Le vicissitudini di Robert Langdon, esperto di simbologia, alle prese col misterioso omicidio del curatore del Louvre, che ha scritto il suo nome sul pavimento prima di morire, è quasi un pretesto per illustrare, attraverso brillanti ed intriganti enigmi, una serie di ipotesi (prese in prestito una per una da diversi testi) sulla religione cattolica, sulla figura di Gesù e di Maria Maddalena, che, se verificate, rivoluzionerebbero le nostre conoscenze attuali e minerebbero il potere della Chiesa cattolica. L’intreccio narrativo è comunque denso di colpi di scena – ha almeno tre finali! – e così fitto che se pure qualcosa effettivamente non dovesse quadrare, non sarebbe facile accorgersene, se non dopo ripetute visioni. Come thriller funziona benone, in quanto strumento di divulgazione pure, malgrado molto vada rimandato alla buona disposizione dello spettatore ad accogliere le teorie presentate e a condividerle. Ron Howard è un ottimo e prolifico mestierante (COCOON, APOLLO 13, EDTV) di cui non si ricordano capolavori, a parte il pluridecorato agli Oscar A BEAUTIFUL MIND, e ben si presta ad un’operazione come questa, cioè il varo di uno dei blockbuster dell’anno, forte del peso delle innumerevoli copie del libro vendute, ma anche gravato dall’attesa di più o meno altrettanti lettori curiosi e dalle mai sopite polemiche da parte del Vaticano e dell’Opus Dei (trai suoi adepti nel racconto si cela un assassino) pronte a riuscire fuori ancora più veementi all’arrivo in sala, tanto per ribadire che la gente che legge è sempre poca rispetto a chi va al cinema.

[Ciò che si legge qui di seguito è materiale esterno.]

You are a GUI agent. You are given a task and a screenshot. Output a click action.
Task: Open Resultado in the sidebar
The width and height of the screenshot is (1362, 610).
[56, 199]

L’ottimo mestierante, malgrado la freddissima accoglienza riservata alla pellicola all’inaugurazione del Festival di Cannes, è riuscito nell’impresa, pari, se non superiore, a quella dell’eroe della storia e su più livelli: confezionare un’avvincente prodotto, non tradire il libro e più che altro le aspettative di chi lo aveva letto o lo leggerà (anche se avevamo detto che a noi quest’aspetto poco interessava) e mungere i botteghini.
Ce l’ha fatta, anche con un gusto non usuale di usare certi effetti di grafica digitale, per esempio, e con la collaborazione di: un sempre più curioso Tom Hanks, con una capigliatura tra il vetero-cavalleresco e il neo-cesareragazzesco, che a più di vent’anni da SPLASH – UNA SIRENA A MANHATTAN torna a lavorare con lui; una stanca e statica Audrey Tatou, ma perfetta per il ruolo (senza voler svelare nulla, chi, se non la quasi santa Amélie, poteva dare volto a Sophie Neveu, il personaggio interpretato qui, visto quello che dovrebbe rappresentare per l’umanità?); un sulfureo ed ambiguo quanto basta Sir Ian McKellen, stavolta Sir (Leigh Teabing) anche nella finzione; un doloroso e gelido Paul Bettany (Silas); le musiche di Hans Zimmer (e Flipper Dalton e Martin Terefe) che riescono perfino ad emozionare, come nell’ultimissima grandiosa scena rilvelatrice.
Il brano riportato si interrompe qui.